Новый прирост был раз в десять от исходного, и многие круги сомкнулись.
– Видите? Теперь уже не коммунизм огорожен, а, наоборот, исходный строй оказался разбит на очаги, со всех сторон обнесенные забором! Вот он, путь, на котором я вижу хоть какую-то перспективу. Только надо помнить, что анклавы предыдущих формаций совсем исчезнуть не могут, и такую цель ставить нельзя. Козлы будут рождаться всегда, и им необходимо оставить место, где они будут пастись без вреда для окружающих.
– Себя вы, конечно, к козлам не относите.
– Ну да, я же хоть иногда человек несдержанный и склонный к поспешным решениям, но в общем, наверное, положительный. К тому идеологически подкованный и материально… э-э-э… то есть морально устойчивый. Понятно, что не идеал, но для начала хоть таких бы найти достаточное количество!
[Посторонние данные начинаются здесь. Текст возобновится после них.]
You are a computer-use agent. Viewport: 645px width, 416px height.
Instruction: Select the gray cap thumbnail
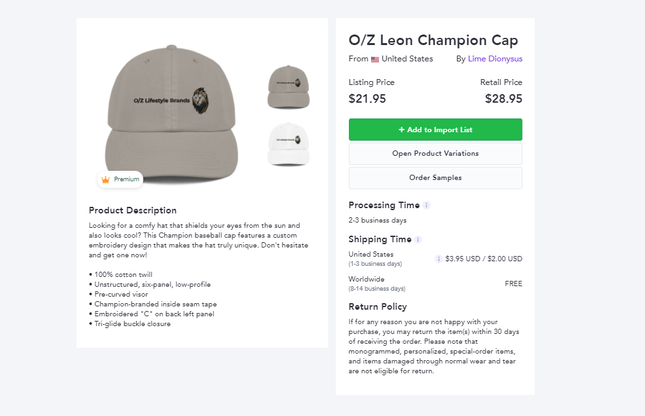(x=287, y=87)
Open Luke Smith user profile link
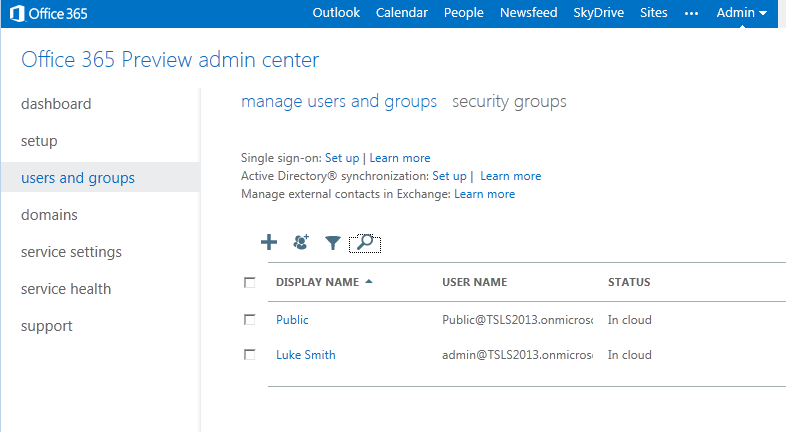This screenshot has width=786, height=432. (x=306, y=355)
А когда все станут лучше, добрее там, идейнее, то и я под влиянием коллектива подтянусь. Если не помру раньше, процесс-то будет длительный.
– Хм, – чуть не подавился чаем Ефремов, – наверное, обсуждать личности все-таки рановато. Тот строй, что сейчас наличествует в Советском Союзе, создать внутри себя анклавы коммунизма не способен. Если, конечно, не причислять к нему дачные поселки ЦК и правительства.
– Согласен, вот уж их-то точно причислять нельзя – обитатели там не те, хотя с материальной базой все в порядке. Но вот в остальной стране даже с ней не очень, так что в любом случае начать придется именно с этого пункта. Мне кажется, в принятой сейчас трактовке марксизма есть и еще одна серьезная ошибка, кроме той, о которой я уже говорил. Почему-то считается, что социализм – это строй, в котором всего лишь отсутствует частная собственность на средства производства. Все правильно, Маркс доказал, что она является основным инструментом эксплуатации. Но ведь столовый нож часто становится орудием убийства! Хотя он предназначен вовсе не для этого. То есть любой инструмент можно применить по-разному, и частную собственность тоже. У вас вон пишущая машинка стоит – она именно частная, потому как средство производства. И вообще, смысл социализма как более справедливого общественного устройства выражается формулой «от каждого по способностям, каждому… нет, не по труду, а по результатам труда». Суслов вон тоже трудится, но деньги ему за это дают совершенно зря. В правильном социализме он бы при таких результатах поехал остров Новая Земля от снега чистить и не вернулся бы, пока весь не очистил. И частная собственность тут ни при чем, важны результаты ее использования. Если они приводят к увеличению имущественного неравенства сверх социально допустимого предела, то государство… или даже партия, как в Китае двадцать первого века, обязаны вмешаться и укоротить зарвавшегося владельца. Кстати, китайский подход дал и довольно интересные результаты в плане формирования нового человека, что вы, насколько мне известно, считаете даже более важным, чем достижение материального достатка.